*Exercise*. An exact transcription of the lines from the one holding "Image resolution: width=1019" to the end of the entries below, and nothing more, is the required answer. Please omit the pictures.

*Entries shown*.
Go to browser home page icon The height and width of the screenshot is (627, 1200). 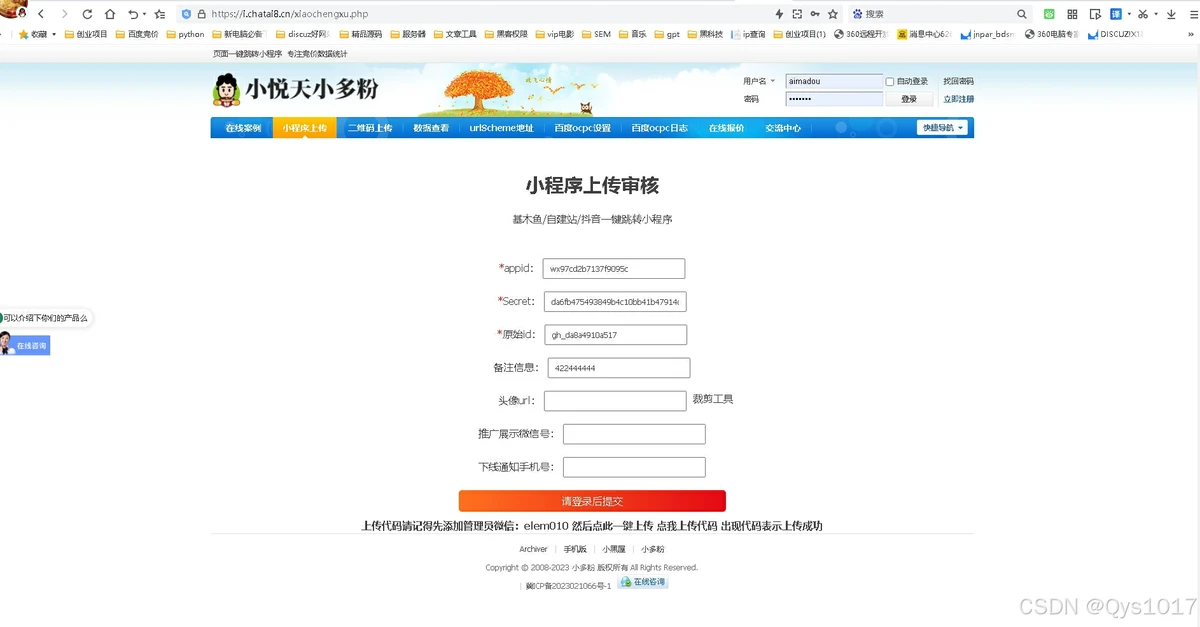click(x=110, y=14)
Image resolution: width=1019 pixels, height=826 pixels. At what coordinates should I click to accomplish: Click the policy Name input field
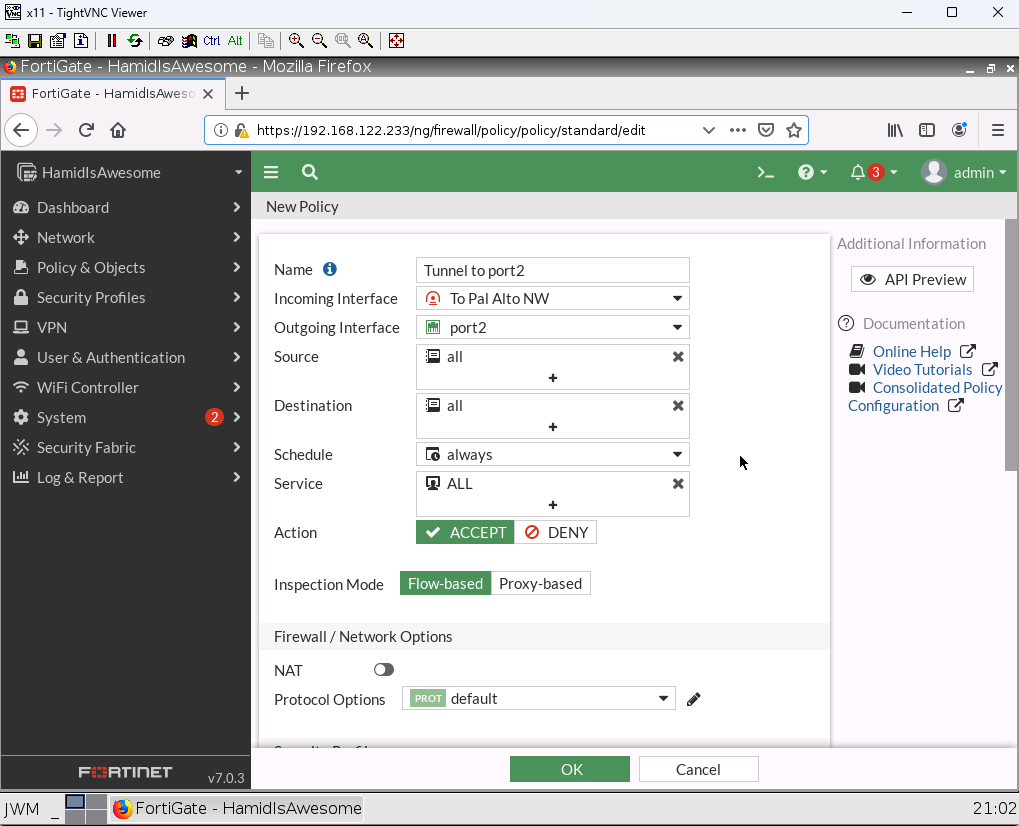[553, 270]
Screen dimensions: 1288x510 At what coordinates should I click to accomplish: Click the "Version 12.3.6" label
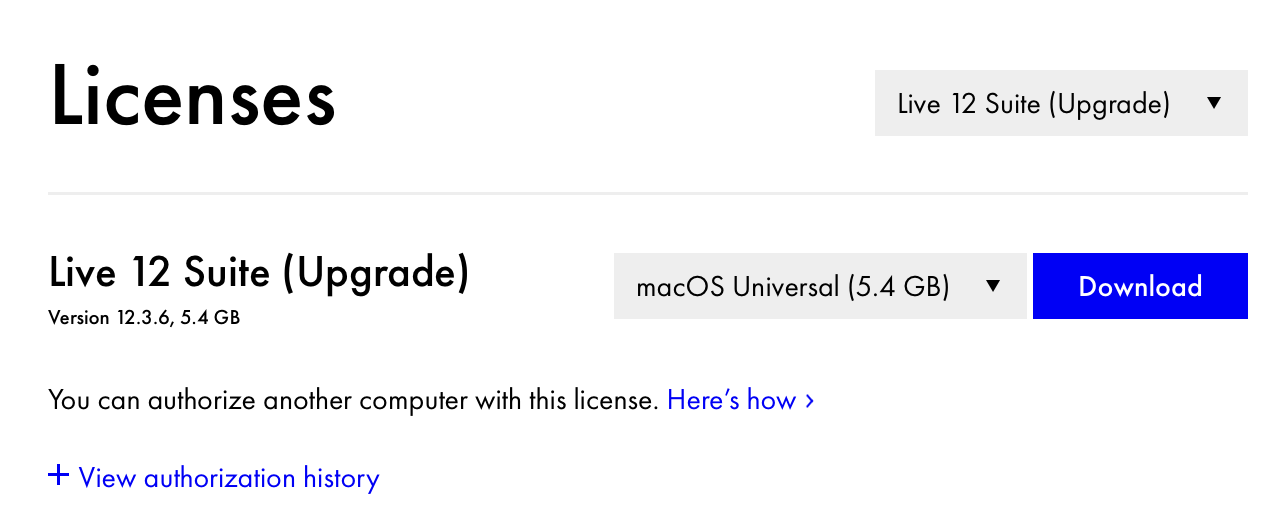point(110,319)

*Solution to this task*.
Image resolution: width=1019 pixels, height=826 pixels. At what coordinates should I click to accomplish: Click the policy Name input field
[553, 270]
Screen dimensions: 1288x510 At what coordinates should I click to accomplish: Click the "Version 12.3.6" label
point(110,319)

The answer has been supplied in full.